_TO BE DONE_. Update the data from its start through the line containing "click(51, 234)", replacing "group heading" with "section header" and leaving everything else unchanged.

_RECORD SET_.

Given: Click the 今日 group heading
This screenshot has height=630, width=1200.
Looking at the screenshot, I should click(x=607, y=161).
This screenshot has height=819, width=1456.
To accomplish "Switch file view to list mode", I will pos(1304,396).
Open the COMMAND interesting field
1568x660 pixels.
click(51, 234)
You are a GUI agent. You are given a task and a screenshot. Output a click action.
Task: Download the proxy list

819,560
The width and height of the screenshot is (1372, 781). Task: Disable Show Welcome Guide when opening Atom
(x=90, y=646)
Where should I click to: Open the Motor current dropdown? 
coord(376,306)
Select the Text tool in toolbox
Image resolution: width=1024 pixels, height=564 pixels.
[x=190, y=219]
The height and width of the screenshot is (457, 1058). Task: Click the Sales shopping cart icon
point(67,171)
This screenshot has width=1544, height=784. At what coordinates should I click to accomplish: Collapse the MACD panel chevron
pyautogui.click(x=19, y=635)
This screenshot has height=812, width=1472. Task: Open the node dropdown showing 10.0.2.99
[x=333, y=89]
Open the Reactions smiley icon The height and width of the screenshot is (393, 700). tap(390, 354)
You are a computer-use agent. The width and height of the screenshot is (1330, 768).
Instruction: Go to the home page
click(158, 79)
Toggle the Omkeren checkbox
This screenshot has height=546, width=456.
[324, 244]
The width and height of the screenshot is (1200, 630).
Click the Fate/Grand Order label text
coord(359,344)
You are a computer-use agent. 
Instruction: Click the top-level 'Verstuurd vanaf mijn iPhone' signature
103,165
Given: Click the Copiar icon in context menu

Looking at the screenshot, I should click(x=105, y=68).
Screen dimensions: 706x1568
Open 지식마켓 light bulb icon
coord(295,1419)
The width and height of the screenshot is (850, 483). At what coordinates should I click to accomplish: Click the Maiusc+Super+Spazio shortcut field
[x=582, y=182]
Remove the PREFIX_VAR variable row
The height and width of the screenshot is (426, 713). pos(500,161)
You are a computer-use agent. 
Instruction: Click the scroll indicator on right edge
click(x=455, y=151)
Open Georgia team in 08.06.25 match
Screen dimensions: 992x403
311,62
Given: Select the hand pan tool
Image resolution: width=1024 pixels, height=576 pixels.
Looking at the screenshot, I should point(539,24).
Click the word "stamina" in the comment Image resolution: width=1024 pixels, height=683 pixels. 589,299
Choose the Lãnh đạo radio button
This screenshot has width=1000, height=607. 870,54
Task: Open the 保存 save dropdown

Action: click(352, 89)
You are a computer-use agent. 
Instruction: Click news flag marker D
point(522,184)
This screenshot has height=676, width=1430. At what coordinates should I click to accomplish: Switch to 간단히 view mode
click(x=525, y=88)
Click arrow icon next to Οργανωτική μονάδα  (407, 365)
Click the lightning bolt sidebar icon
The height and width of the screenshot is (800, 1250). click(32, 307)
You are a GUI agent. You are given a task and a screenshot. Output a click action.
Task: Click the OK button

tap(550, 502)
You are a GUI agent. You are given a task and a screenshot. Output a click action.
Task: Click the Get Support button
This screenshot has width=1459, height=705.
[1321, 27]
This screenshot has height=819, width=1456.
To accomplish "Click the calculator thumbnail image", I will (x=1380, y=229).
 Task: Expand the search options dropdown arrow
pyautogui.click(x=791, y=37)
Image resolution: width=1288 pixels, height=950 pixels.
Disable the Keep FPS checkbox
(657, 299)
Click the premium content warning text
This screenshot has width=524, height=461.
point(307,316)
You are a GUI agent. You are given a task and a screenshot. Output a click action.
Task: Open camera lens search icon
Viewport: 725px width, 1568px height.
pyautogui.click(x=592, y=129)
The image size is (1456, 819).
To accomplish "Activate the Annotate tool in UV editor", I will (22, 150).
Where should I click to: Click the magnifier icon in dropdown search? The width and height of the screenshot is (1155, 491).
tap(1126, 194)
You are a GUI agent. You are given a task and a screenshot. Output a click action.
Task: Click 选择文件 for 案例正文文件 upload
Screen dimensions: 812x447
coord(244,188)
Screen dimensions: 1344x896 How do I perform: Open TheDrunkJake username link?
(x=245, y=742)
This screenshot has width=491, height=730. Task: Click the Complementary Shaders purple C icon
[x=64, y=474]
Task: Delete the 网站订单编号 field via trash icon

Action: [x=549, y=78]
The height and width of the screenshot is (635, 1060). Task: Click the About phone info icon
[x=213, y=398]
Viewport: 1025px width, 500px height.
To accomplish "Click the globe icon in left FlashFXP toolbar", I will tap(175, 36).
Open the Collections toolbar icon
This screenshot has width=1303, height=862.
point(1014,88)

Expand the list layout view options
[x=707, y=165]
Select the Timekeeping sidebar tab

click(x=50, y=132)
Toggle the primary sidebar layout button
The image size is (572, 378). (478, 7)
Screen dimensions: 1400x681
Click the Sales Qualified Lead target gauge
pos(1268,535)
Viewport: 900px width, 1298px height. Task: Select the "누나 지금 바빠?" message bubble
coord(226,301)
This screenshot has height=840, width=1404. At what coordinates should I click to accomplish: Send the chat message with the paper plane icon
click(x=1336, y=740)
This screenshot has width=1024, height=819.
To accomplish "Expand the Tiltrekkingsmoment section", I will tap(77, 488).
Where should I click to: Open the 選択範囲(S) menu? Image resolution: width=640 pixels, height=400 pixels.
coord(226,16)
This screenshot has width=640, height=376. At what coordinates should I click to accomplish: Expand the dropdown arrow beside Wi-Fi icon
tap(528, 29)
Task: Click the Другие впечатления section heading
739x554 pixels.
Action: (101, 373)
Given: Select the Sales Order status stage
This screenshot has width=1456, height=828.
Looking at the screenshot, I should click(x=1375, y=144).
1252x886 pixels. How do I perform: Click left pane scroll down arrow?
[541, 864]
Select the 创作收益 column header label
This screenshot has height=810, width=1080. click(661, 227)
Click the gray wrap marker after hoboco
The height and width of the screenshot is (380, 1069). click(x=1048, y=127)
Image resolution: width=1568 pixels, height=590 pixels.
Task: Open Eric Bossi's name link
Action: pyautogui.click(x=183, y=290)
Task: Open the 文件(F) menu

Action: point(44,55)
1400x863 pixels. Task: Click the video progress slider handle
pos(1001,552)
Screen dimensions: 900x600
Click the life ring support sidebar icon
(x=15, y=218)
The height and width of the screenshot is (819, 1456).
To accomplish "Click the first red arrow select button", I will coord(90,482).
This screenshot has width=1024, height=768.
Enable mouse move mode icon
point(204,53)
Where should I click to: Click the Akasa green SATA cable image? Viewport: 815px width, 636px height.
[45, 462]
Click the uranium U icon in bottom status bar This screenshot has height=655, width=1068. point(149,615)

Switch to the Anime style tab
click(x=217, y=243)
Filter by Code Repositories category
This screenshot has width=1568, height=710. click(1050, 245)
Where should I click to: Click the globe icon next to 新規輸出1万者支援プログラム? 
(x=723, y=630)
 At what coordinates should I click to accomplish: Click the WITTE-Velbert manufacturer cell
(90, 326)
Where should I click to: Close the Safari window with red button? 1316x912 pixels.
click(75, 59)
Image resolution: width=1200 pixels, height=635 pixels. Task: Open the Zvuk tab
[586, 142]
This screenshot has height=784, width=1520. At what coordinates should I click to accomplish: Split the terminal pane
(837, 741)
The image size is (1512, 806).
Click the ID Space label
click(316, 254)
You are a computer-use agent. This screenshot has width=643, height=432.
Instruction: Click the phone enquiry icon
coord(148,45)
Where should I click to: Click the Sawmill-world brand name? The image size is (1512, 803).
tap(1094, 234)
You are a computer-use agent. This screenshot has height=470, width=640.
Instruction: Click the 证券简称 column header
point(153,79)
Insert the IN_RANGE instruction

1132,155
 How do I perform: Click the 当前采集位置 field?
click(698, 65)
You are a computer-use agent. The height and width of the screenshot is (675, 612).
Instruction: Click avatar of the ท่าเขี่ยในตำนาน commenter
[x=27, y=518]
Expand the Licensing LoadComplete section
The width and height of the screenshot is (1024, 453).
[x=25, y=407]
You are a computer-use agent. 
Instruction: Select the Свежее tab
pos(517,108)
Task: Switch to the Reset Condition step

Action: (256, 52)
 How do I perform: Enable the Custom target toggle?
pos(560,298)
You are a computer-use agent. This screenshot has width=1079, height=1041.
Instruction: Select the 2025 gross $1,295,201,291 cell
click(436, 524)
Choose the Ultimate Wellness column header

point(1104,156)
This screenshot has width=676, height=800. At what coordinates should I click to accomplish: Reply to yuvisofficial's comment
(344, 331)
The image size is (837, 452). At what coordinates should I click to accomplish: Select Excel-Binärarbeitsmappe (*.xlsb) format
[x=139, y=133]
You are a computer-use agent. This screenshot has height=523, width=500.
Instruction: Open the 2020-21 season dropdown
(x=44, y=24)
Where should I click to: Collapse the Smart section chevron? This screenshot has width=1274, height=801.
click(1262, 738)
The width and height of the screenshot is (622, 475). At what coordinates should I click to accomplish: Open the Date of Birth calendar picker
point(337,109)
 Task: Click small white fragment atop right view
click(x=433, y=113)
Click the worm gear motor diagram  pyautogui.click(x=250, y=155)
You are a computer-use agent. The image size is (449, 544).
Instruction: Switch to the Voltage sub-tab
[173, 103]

_SOLUTION_.
Given: Click the 今日 section header
This screenshot has height=630, width=1200.
Looking at the screenshot, I should click(x=607, y=161).
This screenshot has height=819, width=1456.
To accomplish "Switch file view to list mode", I will pos(1304,396).
Open the COMMAND interesting field
1568x660 pixels.
click(51, 234)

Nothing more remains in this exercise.